But she wasn’t supposed to negative self talk or something, her therapist had said (even if it was true). So she shook her head slightly, trying to knock the thoughts back to the cobwebs of her mind (where they never remained for long), and turned to her bag, rummaging for a pencil and paper.

She always preferred pencil to pen, ever since she’d first learned to write. Pencils had erasers, which meant that whatever she wrote was fixable. Adora liked that, the chance that a pencil gave. She could do things over. Mistakes didn’t matter—they could always be rectified.

When she was at boarding school, she’d been teased for that. Mainly by—

“Now, I just want to go over the syllabus before we dive in.” The professor—whose name Adora still hadn’t gotten—pressed a button on her laptop, pulling up the aforementioned syllabus. “First, we’ll cover attendance policies—”

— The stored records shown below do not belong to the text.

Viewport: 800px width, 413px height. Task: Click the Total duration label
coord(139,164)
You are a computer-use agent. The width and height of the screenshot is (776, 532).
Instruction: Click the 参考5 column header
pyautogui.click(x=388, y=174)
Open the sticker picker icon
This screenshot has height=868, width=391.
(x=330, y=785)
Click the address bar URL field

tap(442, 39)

Adora bent her head over her paper and began to take notes, doing her best to zero in on the professor. It was hard, with the tick of the analog clock and the whispers of some of her classmates, somewhere near the back of the room. She’d always been bad at focusing, even when she worked really hard at it—and sometimes, working hard at it only made it worse. It was her Achilles heel in academics, along with the anxiety that kept her up at night over tests and quizzes. It was why she’d never done well at West Point, for the short time she’d attended, and why she’d always wondered why she’d been chosen to attend in the first place.

Maybe because she’d worked her ass off at everything else, just to make up for whatever shortcomings plagued her in the classroom. 

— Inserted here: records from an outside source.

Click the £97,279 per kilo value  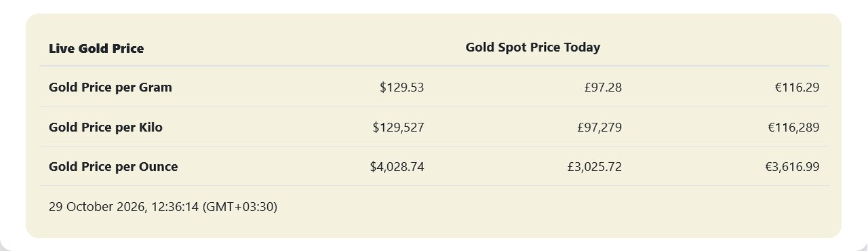tap(599, 127)
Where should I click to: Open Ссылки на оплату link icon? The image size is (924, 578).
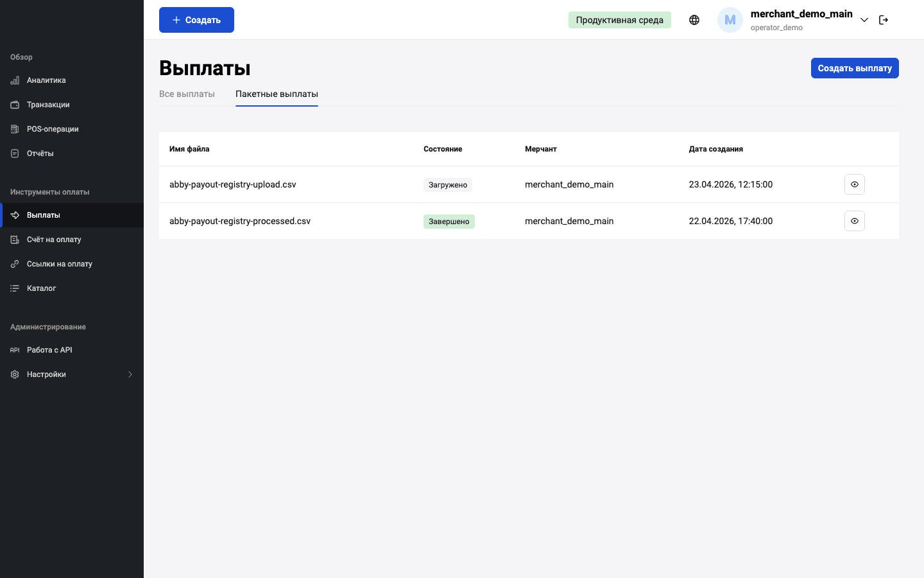pos(15,264)
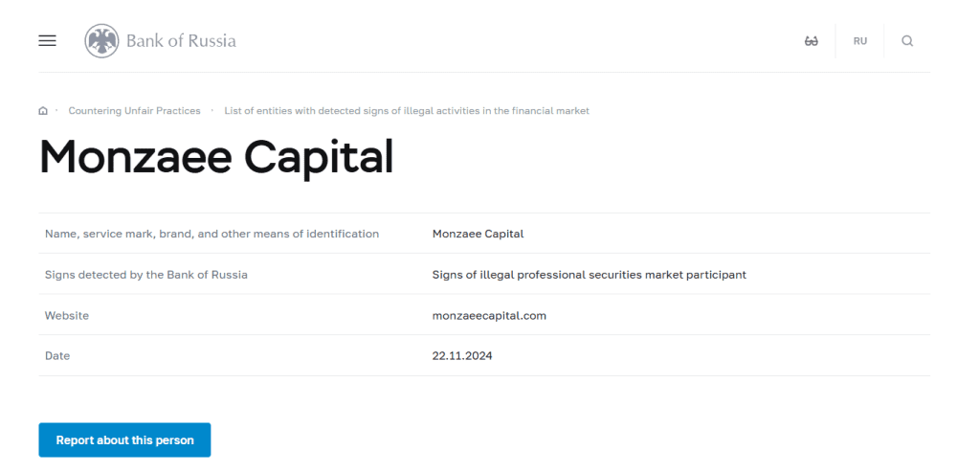Viewport: 980px width, 473px height.
Task: Click the Website row label
Action: (x=67, y=315)
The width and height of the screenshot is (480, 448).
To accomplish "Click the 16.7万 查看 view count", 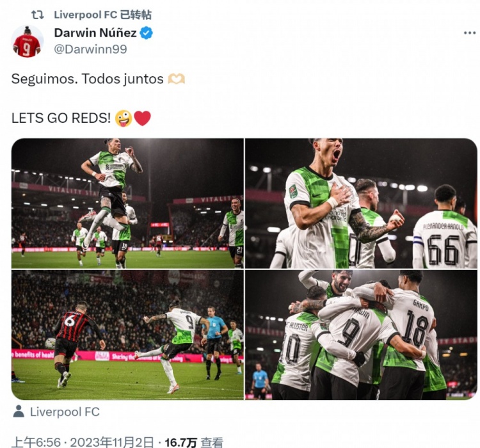I will [194, 442].

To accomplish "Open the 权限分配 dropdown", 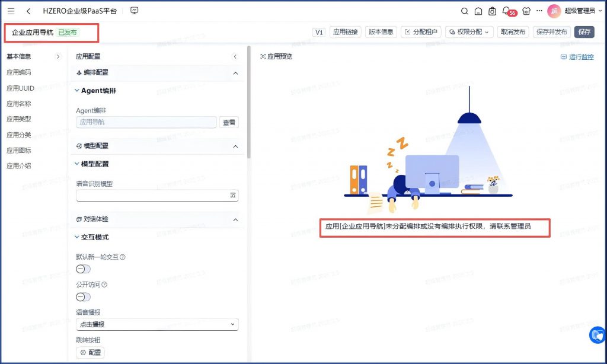I will (x=469, y=32).
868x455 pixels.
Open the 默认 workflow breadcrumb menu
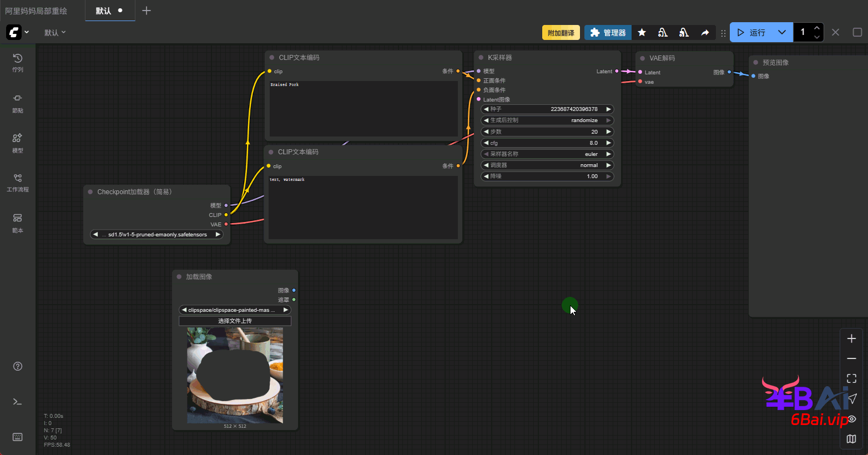pyautogui.click(x=55, y=33)
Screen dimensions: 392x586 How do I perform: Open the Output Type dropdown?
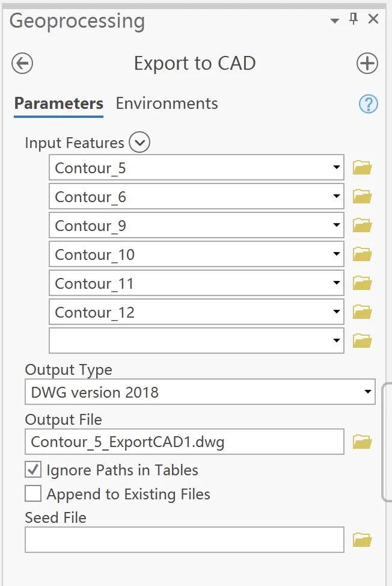(368, 392)
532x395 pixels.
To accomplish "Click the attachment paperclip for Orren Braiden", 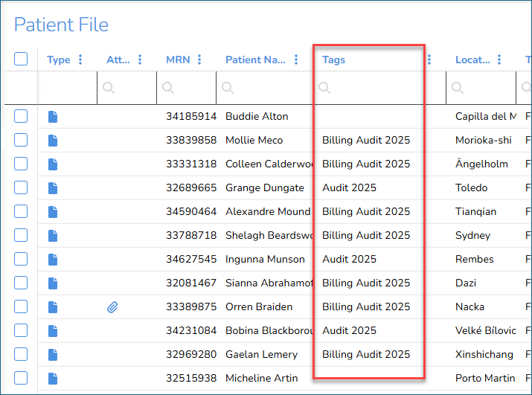I will (x=112, y=306).
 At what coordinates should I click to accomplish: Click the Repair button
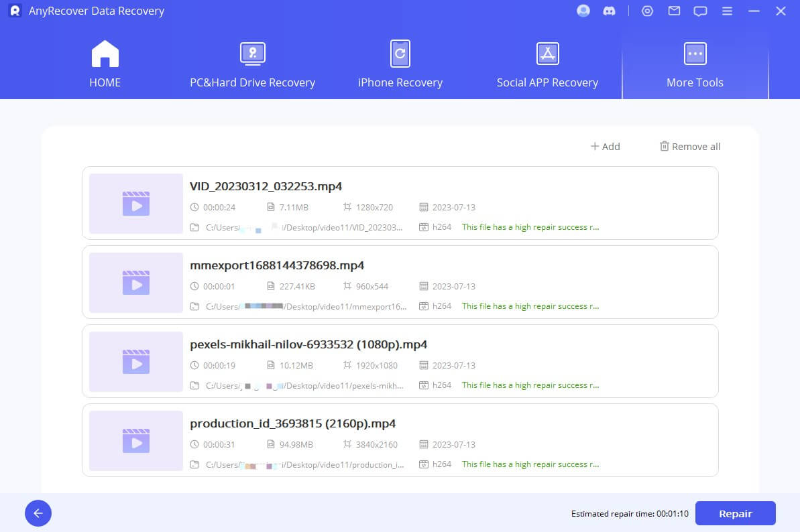coord(736,513)
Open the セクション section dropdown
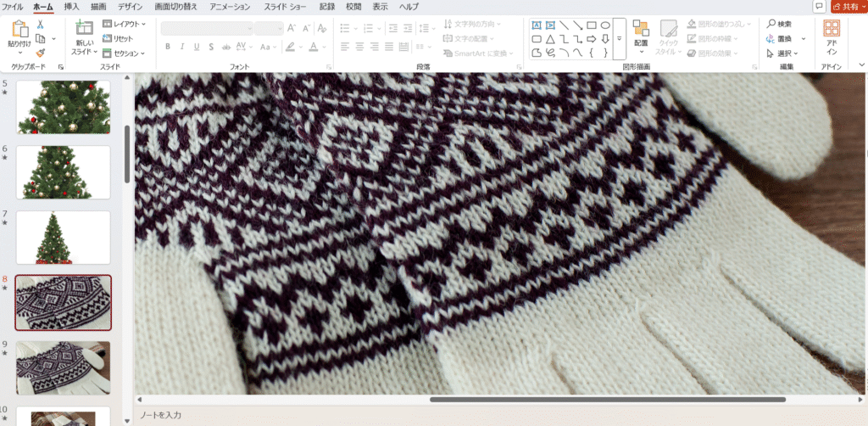The width and height of the screenshot is (868, 426). [x=124, y=53]
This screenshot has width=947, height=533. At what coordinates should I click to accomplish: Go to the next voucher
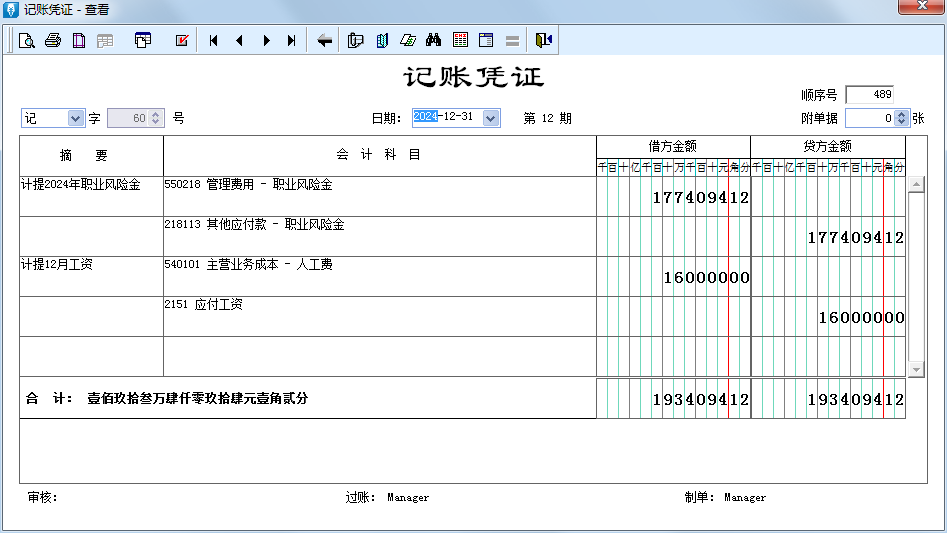click(x=266, y=40)
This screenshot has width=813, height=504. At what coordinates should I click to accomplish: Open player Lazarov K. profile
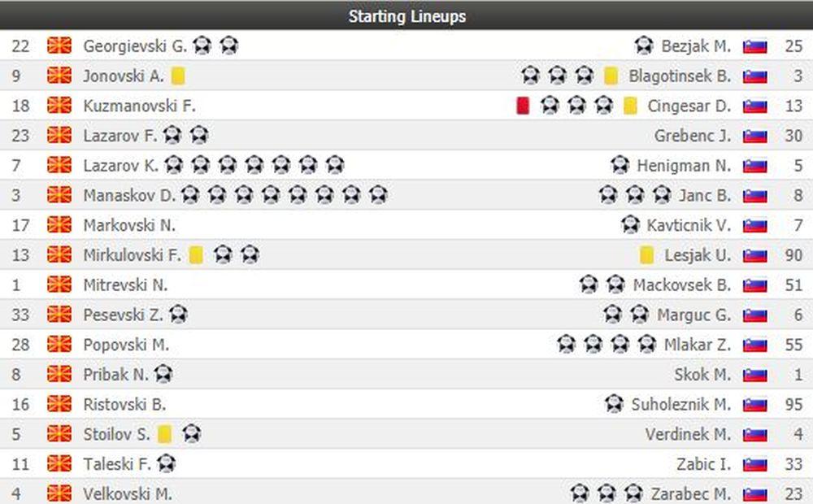tap(120, 166)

“Are you going to put that down?” The professor broke off in her explanation of attendance policies, and when Adora glanced up, she caught the turned back of a girl with long, dark curly hair and a really cool leather jacket, her hands clutching a clipboard.

She was turning in the attendance sheet. She also looked familiar in a way Adora couldn’t place—in the way she stood maybe, sort of slouched like she was doing it on purpose, even though her body language, for some reason, screamed discomfort.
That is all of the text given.